- Records for the exercise:
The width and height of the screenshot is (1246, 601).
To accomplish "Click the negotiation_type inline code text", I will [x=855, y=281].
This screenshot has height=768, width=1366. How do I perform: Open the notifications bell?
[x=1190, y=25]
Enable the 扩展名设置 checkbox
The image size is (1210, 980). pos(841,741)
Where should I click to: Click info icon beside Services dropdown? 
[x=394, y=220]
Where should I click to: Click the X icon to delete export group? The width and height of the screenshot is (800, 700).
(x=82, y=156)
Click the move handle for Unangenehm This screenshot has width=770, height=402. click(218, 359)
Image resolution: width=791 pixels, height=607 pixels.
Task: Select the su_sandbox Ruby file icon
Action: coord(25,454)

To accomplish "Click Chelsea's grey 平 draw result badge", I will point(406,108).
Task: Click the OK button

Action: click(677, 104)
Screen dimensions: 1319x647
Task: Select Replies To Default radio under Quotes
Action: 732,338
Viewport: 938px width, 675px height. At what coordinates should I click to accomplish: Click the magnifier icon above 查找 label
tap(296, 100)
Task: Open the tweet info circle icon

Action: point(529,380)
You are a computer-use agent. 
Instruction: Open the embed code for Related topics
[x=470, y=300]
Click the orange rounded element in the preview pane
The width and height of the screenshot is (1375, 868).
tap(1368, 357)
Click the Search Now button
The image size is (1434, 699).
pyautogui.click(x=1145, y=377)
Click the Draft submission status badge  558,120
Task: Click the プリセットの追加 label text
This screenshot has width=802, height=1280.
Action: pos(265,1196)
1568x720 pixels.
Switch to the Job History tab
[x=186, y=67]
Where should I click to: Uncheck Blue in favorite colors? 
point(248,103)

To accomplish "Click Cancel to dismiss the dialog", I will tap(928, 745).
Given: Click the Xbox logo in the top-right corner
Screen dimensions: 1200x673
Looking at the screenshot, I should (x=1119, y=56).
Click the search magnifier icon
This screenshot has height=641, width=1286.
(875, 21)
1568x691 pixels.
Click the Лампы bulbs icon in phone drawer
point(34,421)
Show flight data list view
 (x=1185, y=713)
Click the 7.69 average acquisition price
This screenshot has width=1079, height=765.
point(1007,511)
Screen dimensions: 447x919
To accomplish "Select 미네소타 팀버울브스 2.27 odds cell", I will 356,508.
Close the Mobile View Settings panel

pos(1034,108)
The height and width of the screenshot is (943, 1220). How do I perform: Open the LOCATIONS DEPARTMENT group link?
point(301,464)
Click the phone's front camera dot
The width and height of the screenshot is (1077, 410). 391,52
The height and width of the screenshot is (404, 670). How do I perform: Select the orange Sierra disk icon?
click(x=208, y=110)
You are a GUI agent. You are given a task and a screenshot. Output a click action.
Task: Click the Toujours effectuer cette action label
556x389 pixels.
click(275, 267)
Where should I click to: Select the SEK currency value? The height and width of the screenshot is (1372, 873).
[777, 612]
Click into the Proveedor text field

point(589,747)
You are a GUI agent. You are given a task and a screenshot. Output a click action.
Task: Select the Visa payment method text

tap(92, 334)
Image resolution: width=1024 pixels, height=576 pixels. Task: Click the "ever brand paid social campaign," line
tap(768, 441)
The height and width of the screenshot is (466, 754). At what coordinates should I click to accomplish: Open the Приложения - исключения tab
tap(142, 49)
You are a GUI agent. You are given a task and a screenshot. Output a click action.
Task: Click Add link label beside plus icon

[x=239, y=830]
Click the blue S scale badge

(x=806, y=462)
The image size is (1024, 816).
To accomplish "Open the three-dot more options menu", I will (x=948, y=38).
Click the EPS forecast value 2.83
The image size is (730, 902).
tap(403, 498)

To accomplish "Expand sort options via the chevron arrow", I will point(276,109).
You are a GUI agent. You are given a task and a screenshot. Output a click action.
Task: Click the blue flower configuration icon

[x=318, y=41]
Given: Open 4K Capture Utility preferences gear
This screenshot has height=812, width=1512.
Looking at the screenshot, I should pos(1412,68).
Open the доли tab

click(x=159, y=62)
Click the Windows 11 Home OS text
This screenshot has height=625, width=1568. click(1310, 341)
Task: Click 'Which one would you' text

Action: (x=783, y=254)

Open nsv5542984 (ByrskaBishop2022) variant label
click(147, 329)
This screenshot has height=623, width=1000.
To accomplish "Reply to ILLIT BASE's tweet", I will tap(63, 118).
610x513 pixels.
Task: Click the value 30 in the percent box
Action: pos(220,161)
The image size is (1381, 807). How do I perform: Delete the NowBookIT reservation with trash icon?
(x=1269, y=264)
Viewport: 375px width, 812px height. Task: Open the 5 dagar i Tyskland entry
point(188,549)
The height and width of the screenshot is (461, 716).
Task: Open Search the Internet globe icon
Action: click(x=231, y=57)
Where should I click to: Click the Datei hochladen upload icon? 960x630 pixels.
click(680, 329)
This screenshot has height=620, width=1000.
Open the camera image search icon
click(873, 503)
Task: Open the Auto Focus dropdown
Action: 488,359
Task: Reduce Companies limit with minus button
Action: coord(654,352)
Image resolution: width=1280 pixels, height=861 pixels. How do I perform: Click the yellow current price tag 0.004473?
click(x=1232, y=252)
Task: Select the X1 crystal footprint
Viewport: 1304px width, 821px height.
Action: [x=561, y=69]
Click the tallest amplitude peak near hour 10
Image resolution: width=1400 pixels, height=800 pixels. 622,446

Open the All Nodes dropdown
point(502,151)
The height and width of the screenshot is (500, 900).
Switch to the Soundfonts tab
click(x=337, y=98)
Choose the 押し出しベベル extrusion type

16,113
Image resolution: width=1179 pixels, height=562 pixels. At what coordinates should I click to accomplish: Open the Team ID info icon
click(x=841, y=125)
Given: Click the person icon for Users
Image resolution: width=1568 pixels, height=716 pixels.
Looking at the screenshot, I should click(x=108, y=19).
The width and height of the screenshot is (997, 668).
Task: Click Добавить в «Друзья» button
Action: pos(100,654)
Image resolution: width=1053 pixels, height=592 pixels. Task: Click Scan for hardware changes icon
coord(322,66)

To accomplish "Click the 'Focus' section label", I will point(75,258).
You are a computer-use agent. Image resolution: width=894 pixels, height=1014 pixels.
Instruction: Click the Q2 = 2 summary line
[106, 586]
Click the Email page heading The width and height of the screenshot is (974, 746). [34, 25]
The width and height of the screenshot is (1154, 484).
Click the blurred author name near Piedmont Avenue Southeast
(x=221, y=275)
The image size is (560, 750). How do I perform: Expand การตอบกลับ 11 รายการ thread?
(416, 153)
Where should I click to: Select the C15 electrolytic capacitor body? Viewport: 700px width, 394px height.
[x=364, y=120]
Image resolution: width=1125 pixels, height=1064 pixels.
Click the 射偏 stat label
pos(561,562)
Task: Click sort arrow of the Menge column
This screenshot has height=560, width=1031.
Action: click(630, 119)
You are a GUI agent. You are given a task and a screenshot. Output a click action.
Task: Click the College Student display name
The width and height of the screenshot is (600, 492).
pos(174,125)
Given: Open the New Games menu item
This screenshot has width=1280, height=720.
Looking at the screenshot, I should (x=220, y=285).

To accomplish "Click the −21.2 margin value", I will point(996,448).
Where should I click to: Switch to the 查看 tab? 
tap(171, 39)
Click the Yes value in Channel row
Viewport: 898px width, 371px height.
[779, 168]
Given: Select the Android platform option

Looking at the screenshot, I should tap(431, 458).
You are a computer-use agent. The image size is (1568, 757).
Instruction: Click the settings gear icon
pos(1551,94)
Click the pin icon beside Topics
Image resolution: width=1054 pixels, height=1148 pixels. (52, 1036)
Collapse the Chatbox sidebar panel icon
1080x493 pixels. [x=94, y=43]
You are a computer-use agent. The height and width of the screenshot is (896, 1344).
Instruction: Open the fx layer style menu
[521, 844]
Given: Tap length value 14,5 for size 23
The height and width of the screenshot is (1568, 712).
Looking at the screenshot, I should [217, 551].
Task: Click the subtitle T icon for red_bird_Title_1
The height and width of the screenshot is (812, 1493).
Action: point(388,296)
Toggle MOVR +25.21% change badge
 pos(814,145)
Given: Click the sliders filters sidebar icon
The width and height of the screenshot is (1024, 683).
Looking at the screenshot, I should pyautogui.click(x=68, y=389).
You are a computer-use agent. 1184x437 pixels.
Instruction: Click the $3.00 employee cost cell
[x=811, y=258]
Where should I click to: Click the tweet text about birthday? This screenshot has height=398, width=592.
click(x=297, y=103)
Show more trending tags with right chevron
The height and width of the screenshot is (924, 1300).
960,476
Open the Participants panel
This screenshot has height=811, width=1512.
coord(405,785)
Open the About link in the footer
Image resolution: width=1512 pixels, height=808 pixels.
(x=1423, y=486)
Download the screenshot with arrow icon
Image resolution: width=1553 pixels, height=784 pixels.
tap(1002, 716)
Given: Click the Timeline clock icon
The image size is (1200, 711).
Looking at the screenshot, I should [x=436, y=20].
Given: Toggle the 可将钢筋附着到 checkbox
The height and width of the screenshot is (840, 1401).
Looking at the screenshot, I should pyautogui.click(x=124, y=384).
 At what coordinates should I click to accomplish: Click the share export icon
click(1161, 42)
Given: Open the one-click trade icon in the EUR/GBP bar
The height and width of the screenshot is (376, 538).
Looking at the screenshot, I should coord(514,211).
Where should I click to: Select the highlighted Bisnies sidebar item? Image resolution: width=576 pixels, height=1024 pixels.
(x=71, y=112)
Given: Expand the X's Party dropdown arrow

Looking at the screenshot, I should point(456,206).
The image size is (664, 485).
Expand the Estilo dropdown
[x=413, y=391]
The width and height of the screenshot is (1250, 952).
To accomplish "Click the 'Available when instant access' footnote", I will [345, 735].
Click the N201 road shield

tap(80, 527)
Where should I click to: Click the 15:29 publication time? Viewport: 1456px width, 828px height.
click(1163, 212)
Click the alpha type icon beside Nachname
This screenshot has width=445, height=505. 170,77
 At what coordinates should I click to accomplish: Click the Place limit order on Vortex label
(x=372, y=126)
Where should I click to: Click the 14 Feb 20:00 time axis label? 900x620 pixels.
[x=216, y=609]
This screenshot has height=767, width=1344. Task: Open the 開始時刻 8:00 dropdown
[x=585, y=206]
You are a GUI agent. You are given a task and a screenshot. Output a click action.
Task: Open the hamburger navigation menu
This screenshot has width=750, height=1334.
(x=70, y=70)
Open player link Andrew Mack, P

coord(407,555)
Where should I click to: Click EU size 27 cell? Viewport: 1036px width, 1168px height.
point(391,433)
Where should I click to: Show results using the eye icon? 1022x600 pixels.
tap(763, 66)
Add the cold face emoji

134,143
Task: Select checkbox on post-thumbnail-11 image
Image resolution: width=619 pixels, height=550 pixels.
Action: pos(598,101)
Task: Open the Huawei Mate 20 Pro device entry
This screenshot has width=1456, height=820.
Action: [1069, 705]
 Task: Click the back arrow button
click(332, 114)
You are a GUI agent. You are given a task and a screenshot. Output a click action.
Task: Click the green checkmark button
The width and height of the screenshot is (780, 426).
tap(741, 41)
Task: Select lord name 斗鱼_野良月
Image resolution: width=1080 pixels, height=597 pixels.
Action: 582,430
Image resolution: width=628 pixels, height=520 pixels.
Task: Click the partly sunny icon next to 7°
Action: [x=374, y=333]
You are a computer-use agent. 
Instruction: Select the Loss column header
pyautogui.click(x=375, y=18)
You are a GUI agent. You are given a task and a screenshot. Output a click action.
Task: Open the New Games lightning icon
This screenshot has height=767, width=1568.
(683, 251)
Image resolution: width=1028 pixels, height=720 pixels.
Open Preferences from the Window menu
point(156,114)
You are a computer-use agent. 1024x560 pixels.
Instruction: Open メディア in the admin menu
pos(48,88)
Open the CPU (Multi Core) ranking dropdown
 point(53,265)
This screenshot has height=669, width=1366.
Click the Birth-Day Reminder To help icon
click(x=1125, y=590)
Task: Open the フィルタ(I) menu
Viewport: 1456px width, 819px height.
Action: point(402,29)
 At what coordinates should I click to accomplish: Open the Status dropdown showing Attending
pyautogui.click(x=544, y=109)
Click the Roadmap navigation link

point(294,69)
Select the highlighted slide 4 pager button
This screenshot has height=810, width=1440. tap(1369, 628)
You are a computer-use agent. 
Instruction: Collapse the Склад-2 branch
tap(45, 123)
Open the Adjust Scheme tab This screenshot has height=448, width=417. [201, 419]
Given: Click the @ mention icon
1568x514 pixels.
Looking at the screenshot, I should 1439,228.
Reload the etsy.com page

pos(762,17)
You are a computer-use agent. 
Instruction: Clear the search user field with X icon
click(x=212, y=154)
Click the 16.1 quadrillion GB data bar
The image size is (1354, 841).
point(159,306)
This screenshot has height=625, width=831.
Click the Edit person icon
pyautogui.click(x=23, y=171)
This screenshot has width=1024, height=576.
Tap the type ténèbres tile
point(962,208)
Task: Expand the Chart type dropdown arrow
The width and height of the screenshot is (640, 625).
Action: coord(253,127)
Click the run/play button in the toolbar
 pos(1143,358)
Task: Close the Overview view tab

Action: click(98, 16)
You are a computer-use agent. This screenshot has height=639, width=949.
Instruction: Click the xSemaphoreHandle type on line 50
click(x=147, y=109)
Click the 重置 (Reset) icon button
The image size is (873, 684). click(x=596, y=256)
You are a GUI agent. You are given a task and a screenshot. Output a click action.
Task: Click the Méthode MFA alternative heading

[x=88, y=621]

- Task statement:
Up to and including the line with "Given: Click the Xbox", output every line of the records above exactly, starting from the first; output nothing else.

- Result of the exercise:
The width and height of the screenshot is (1246, 601).
To accomplish "Click the negotiation_type inline code text", I will [x=855, y=281].
This screenshot has height=768, width=1366. How do I perform: Open the notifications bell?
[x=1190, y=25]
Enable the 扩展名设置 checkbox
The image size is (1210, 980). pos(841,741)
Where should I click to: Click info icon beside Services dropdown? 
[x=394, y=220]
Where should I click to: Click the X icon to delete export group? The width and height of the screenshot is (800, 700).
(x=82, y=156)
Click the move handle for Unangenehm This screenshot has width=770, height=402. click(218, 359)
Image resolution: width=791 pixels, height=607 pixels.
Task: Select the su_sandbox Ruby file icon
Action: coord(25,454)

To accomplish "Click Chelsea's grey 平 draw result badge", I will point(406,108).
Task: Click the OK button

Action: click(677, 104)
Screen dimensions: 1319x647
Task: Select Replies To Default radio under Quotes
Action: 732,338
Viewport: 938px width, 675px height. At what coordinates should I click to accomplish: Click the magnifier icon above 查找 label
tap(296, 100)
Task: Open the tweet info circle icon

Action: point(529,380)
You are a computer-use agent. 
Instruction: Open the embed code for Related topics
[x=470, y=300]
Click the orange rounded element in the preview pane
The width and height of the screenshot is (1375, 868).
tap(1368, 357)
Click the Search Now button
The image size is (1434, 699).
pyautogui.click(x=1145, y=377)
Click the Draft submission status badge  558,120
Task: Click the プリセットの追加 label text
This screenshot has width=802, height=1280.
Action: pos(265,1196)
1568x720 pixels.
Switch to the Job History tab
[x=186, y=67]
Where should I click to: Uncheck Blue in favorite colors? 
point(248,103)

To accomplish "Click Cancel to dismiss the dialog", I will tap(928, 745).
Given: Click the Xbox logo in the top-right corner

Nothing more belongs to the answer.